== Trecho

A verdade é que o PT pisou na bola e está pagando um preço muito alto. Nós pensávamos (dirigentes e militância) que chegando ao governo estávamos no poder. Que trágico engano, quanta ingenuidade política. Acreditávamos, que já fazíamos parte do condomínio do poder e podíamos nos dá ao luxo de cometer as mesmas irregularidades do “Caixa 2”, tão comum nas práticas políticas e empresariais, que nunca, em tempo algum, tinha causado tanta “indignação”, uma indignação seletiva, diga-se de passagem, e despertado o furor midiático/jurídico, de forma tão virulenta, por punição exemplar.
O lamentável é que os nossos companheiros, foram submetidos a tortura psicológica, foram constrangidos de forma brutal pela imprensa, que os julgou e condenou e os submeteram a execração pública. Ademais, pressionaram, de maneira vergonhosa, os nossos Juizes do Supremo a corroborarem o veredicto que já haviam promulgado, no que lograram êxito absoluto.
Nem a mídia nem o Supremo devem conhecer a obra Dos delitos e das penas, do Cesare Beccaria, que abre esse artigo. No século XVIII, o milanês já fazia nessa obra clássica, o seu libelo contra a tortura, as penas cruéis e a pena de morte além de propugnar por uma justa proporcionalidade entre o delito e a pena.

====
== Registros fornecidos

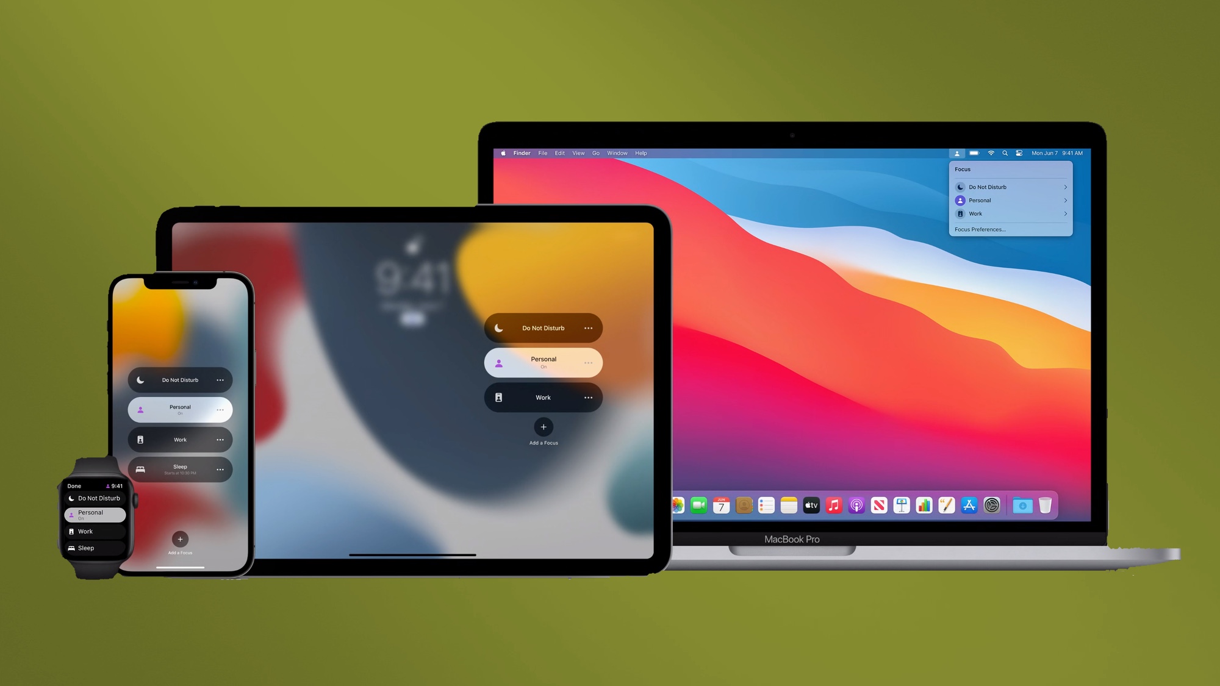Toggle Do Not Disturb on iPhone
The image size is (1220, 686).
coord(179,379)
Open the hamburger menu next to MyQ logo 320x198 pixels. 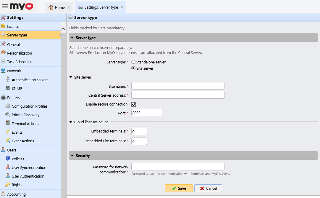pos(4,6)
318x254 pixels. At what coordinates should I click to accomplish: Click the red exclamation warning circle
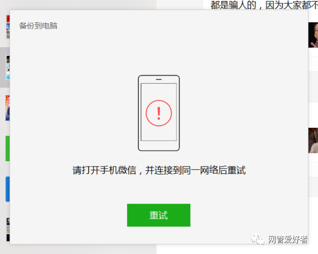[x=159, y=113]
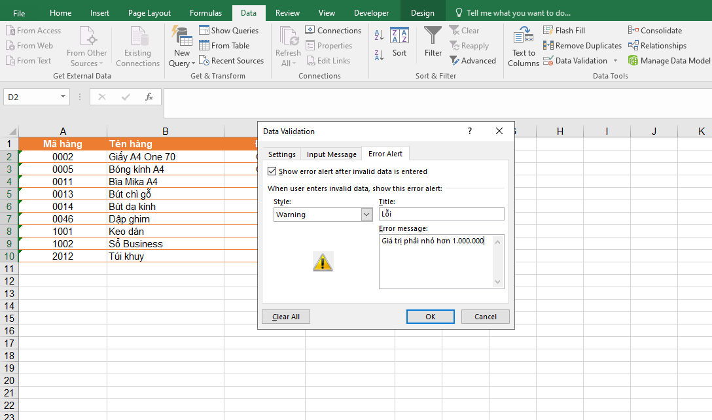Viewport: 712px width, 420px height.
Task: Expand the Data Validation ribbon dropdown arrow
Action: click(x=615, y=61)
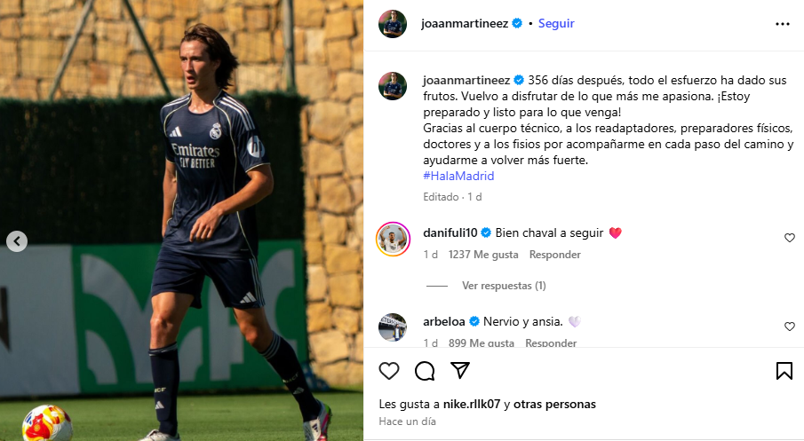804x441 pixels.
Task: Expand Ver respuestas (1) replies
Action: [x=504, y=286]
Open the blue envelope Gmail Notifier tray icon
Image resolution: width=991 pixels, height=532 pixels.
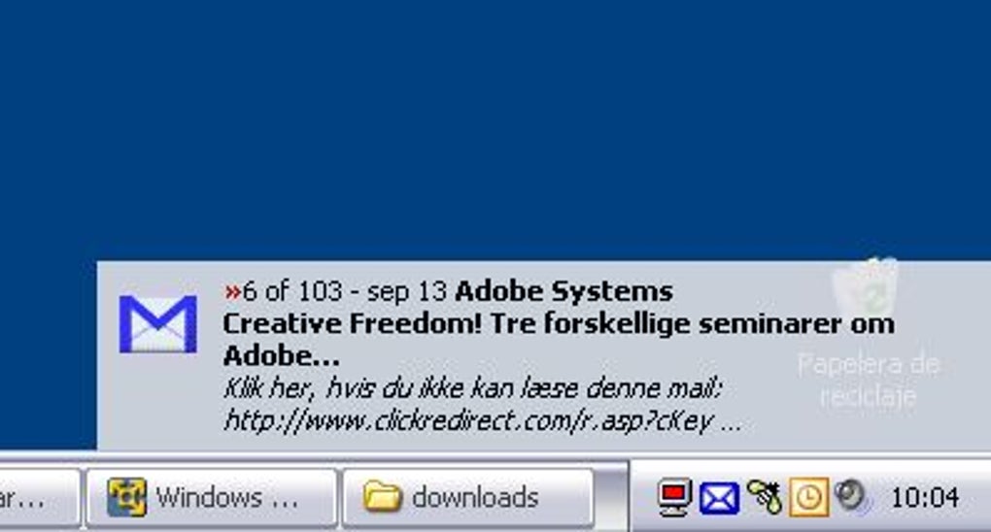pos(719,498)
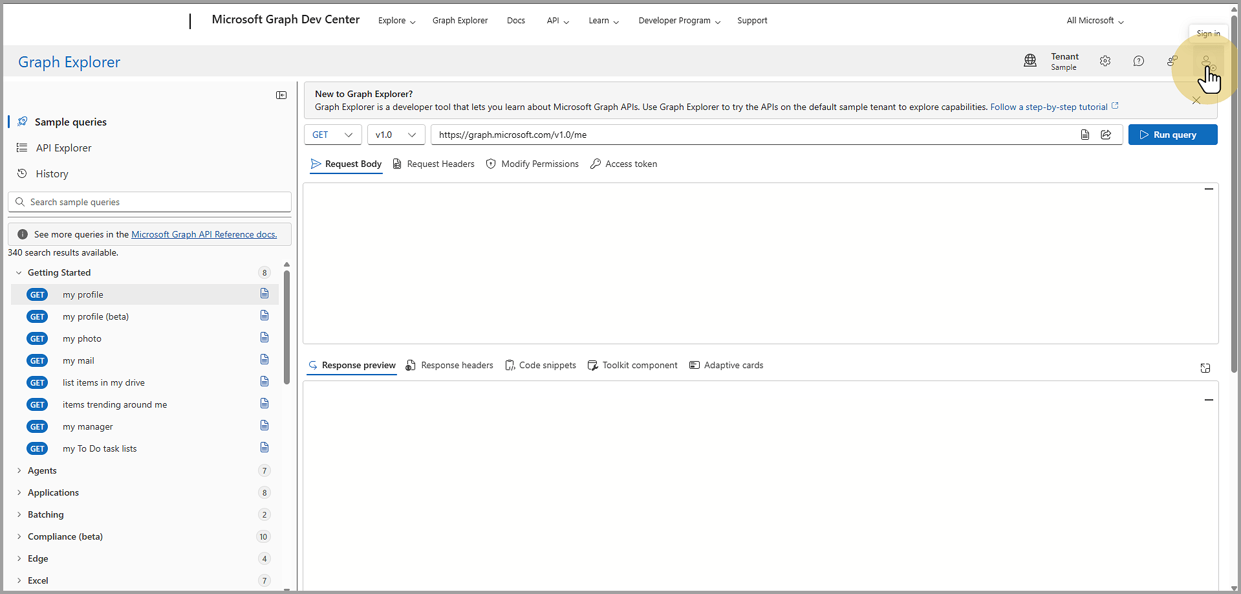Collapse the sidebar using panel icon
Image resolution: width=1241 pixels, height=594 pixels.
(x=281, y=95)
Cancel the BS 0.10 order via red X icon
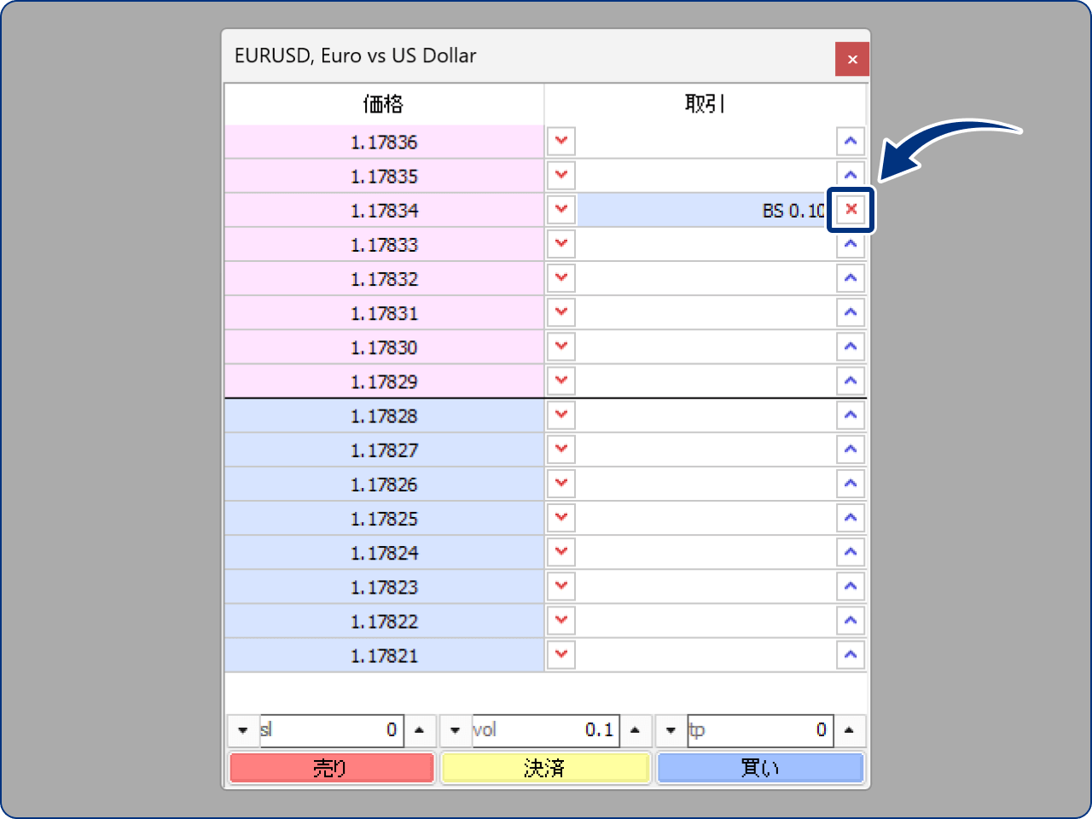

====

▶ _Exercícios_:
[1] No trecho sobre o PT, contra o que Beccaria faz seu libelo em "Dos delitos e das penas"? Liste tudo.
[2] Dê sequência ao trecho sobre o PT a partir do ponto em que ele para.
Os registros não têm papel nenhum aqui.

▶ _Respostas_:
[1] A tortura, as penas cruéis e a pena de morte.

[2]
 Como se viu na AP 470, o Relator/Presidente, acompanhado por seus pares, foram severíssimos nas penas dos réus. E, como se não bastasse a condenação, no dia da proclamação da República, viu-se o espetáculo das prisões autorizadas, açodadamente e de forma irregular, colocando em risco a vida de José Genoíno, que sofre um grave problema coronário.
Guardada as devidas proporções, o mensalão, que muitos consideram um processo Kafkiano pelas suas incongruências, eu tenho uma analogia que me parece mais adequada pelos personagens que a protagonizam. Trata-se do caso de Abville na França em 1765, onde “arlequins antropófagos” e “carrascos de toga” assim denominados por Voltaire, foram induzidos por Etienne-Denis Pasquier, a condenar Jean-François de La Barre, por ter sido denunciado, que ele e mais dois rapazes, de não terem tirado o chapéu quando uma procissão passou. La Barre foi torturado para que confessasse seu suposto crime e posteriormente foi sentenciado pelo parlement (corte de apelação) de Paris a ser novamente torturado, decapitado e ter o corpo atirado ao fogo juntamente com a cópia do Dicionário Filosófico de Voltaire, que encontraram no seu quarto.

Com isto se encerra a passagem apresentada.